Extracted text
==*==
Refuelling at the Three Ronne Depot [Credit: R. Tartese].

The final leg of our journey took us from the Ronne Ice Shelf to Halley VI station that sits on the Brunt Ice Shelf , flying over spectacular patches of open sea and broken sea-ice, and as a bonus over a large colony of emperor penguins!

The edge of the Ronne Ice Shelf, viewed from an altitude of 3000 m. [Credit: R. Tartese].

After a long day flying we arrived in Halley where we have just enjoyed a great fish and chips dinner. Plans for the coming days are fluid, but it seems one of us will head off to the mountains tomorrow if the weather is good to start shifting some fuel around. In the meantime, Wouter might hopefully make his way down to Halley with the first half of the kit, then followed by Katie with the rest of the kit. Stay tuned!

The main module at Halley VI station [Credit: R. Tartese]

Hanging out at Halley

Katie Joy | 30 Dec 2018

A quick update – the weather has closed in around our field sites south of the Shackleton mountains, which means low cloud and poor contrast on the landing areas. It is also pretty overcast at Halley as well so we wont be flying out today. In Antarctica the work we do is dominated by the weather, so not a lot we can do but sit back and get on with a few other work tasks. We have packed up all the kit into our plane loads so that as soon as the weather clears we are ready to load and go — if not tomorrow, hopefully in a couple of days time. Send us good weather thoughts!

20181229_151216v2
Two person field kit for a four week field work plan (minus some additional skidoo fuel that will join us later on), loaded onto a large sledge ready to be dragged out to the skiway.
==*==
Task statement
Reproduce the portion of the Antarctic field blog between "The edge of" and "kit. Stay tuned!", inclusive.

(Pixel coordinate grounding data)
==*==
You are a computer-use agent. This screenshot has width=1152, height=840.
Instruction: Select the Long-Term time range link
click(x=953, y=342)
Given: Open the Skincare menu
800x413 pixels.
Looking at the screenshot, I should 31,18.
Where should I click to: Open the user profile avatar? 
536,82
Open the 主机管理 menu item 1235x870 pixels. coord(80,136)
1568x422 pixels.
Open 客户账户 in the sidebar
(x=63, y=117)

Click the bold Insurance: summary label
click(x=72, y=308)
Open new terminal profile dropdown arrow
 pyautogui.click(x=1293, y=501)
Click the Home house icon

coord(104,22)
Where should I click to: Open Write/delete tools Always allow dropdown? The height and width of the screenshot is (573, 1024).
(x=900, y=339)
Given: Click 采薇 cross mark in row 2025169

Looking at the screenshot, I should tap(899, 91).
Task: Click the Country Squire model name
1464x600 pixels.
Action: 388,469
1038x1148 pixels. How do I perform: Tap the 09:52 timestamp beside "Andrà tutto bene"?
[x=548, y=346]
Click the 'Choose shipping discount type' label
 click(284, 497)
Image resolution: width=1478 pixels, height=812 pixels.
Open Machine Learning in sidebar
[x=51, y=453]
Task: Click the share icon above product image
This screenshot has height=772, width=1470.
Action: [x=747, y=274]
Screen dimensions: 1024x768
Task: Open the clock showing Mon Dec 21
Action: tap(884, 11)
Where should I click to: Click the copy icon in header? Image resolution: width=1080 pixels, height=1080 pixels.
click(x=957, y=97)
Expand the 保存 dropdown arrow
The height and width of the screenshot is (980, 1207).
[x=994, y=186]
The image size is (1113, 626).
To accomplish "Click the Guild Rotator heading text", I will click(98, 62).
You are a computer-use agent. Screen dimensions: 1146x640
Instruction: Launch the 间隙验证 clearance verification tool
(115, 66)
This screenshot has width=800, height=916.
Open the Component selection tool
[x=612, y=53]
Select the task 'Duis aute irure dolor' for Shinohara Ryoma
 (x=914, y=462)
==*==
Output of the exercise
The edge of the Ronne Ice Shelf, viewed from an altitude of 3000 m. [Credit: R. Tartese].

After a long day flying we arrived in Halley where we have just enjoyed a great fish and chips dinner. Plans for the coming days are fluid, but it seems one of us will head off to the mountains tomorrow if the weather is good to start shifting some fuel around. In the meantime, Wouter might hopefully make his way down to Halley with the first half of the kit, then followed by Katie with the rest of the kit. Stay tuned!